One of our senior escalation engineers (Thanks to PhilJ) mentioned that loopback access (accessing to or any other local IP addresses) simply queues up Work items to be later processed by a function in AFD driver. The work items queued that way are later processed by a worker thread in kernel which runs a function provided by AFD driver. Normally system can create up to 16 of such dynamic worker threads and those worker threads run at a priority level of 12. If the system had a higher priority work and if it wasn’t possible to create new worker threads, then the problem might be visible as explained above.

There’s a way to make more delayed worker threads available initially which could be configured as follows:

HKLM\SYSTEM\CurrentControlSet\Control\Session Manager\Executive

AdditionalDelayedWorkerThreads (REG_DWORD)

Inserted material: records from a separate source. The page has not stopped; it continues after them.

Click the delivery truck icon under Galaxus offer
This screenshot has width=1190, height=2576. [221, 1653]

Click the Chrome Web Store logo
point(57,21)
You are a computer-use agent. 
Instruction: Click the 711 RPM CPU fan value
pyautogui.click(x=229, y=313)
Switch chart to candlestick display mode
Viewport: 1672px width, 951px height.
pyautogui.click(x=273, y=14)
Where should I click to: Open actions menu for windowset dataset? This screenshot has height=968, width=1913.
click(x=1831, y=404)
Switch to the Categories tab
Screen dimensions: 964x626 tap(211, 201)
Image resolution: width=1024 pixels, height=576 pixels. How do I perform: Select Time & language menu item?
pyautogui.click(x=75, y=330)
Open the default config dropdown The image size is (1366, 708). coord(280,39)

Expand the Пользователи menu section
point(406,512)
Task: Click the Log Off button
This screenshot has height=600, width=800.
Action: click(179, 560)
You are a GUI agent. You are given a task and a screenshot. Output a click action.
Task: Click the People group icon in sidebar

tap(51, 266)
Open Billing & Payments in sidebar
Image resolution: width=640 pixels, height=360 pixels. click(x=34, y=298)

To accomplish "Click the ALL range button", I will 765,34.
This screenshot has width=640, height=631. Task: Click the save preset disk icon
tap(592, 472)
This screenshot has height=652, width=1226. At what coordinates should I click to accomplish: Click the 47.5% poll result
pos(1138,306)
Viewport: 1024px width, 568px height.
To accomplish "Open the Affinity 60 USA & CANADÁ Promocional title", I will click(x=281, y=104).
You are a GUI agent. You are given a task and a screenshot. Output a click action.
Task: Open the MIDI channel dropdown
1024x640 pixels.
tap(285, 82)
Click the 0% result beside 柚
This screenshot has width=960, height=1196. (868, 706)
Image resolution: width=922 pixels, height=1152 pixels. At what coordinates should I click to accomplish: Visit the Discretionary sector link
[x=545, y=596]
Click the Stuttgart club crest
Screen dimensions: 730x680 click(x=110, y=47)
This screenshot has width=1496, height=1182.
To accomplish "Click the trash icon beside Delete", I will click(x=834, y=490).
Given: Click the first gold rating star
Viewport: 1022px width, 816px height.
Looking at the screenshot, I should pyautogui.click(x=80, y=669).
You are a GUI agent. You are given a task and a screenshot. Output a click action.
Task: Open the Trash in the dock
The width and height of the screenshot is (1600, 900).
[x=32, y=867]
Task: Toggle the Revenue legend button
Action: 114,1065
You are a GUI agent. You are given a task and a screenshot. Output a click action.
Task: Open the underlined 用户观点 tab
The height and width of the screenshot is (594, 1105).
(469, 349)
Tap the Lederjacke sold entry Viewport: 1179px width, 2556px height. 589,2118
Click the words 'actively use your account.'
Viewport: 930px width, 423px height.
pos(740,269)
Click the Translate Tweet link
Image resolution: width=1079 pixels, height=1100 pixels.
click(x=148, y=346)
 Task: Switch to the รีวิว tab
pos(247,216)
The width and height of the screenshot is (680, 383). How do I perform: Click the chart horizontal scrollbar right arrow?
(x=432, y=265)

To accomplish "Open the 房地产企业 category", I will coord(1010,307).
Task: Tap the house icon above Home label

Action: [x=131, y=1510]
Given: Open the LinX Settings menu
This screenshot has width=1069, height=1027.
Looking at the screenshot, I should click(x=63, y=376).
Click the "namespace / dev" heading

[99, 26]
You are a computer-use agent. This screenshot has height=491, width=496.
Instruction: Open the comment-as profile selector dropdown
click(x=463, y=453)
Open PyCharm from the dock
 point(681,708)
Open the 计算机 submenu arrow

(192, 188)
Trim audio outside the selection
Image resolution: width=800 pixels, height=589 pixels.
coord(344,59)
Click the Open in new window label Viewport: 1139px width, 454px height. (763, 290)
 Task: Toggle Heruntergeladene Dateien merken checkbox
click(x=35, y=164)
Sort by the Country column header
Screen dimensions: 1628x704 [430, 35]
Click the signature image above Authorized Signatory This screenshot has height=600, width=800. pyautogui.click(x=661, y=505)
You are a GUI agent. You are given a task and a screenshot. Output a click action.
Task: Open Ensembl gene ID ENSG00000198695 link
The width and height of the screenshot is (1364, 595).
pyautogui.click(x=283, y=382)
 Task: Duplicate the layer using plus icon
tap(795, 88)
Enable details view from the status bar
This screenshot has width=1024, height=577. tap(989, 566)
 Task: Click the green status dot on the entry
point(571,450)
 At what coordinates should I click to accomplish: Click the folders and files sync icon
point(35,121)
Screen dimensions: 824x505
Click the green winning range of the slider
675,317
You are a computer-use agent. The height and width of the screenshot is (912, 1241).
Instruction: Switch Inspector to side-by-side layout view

You can find more information at the following link: Registry Settings that can be Modified to Improve Operating System Performance

Even though the AdditionalDelayedWorkerThreads registry key was set to a higher value than default, the problem was still in place. Finally it was decided to get a kernel dump to better understand what was going wrong with those Delayed worker threads so that local access was too slow. Before going to the conclusion part, it would be good to state that this local resource access problem was not specific to SQL and could be experienced with any application locally accessing a resource (there were similar issues reported by other customers like “slow performance seen when local applications accessing local web services, databases” etc)

Finally a kernel dump has revealed the real problem why the delayed worker threads couldn’t catch up with the work items being posted:

A 3rd party Firewall driver was posting many delayed work items and delayed worker threads processing these work items were all trying to synchronize on the same executive resource (which was apparently a contention point) and hence the system was hitting the ceiling for the number of worker threads quickly so that new items couldn’t processed in a timely manner and local resource access was being too slow. I just wanted to give a sample call stack for one of those delayed worker threads for your reference:

After the problem with the 3rd party Firewall driver was addressed, the issue was resolved. Also thanks to Ignacio J who driven this case from a technical perspective and shared the resolution details with us.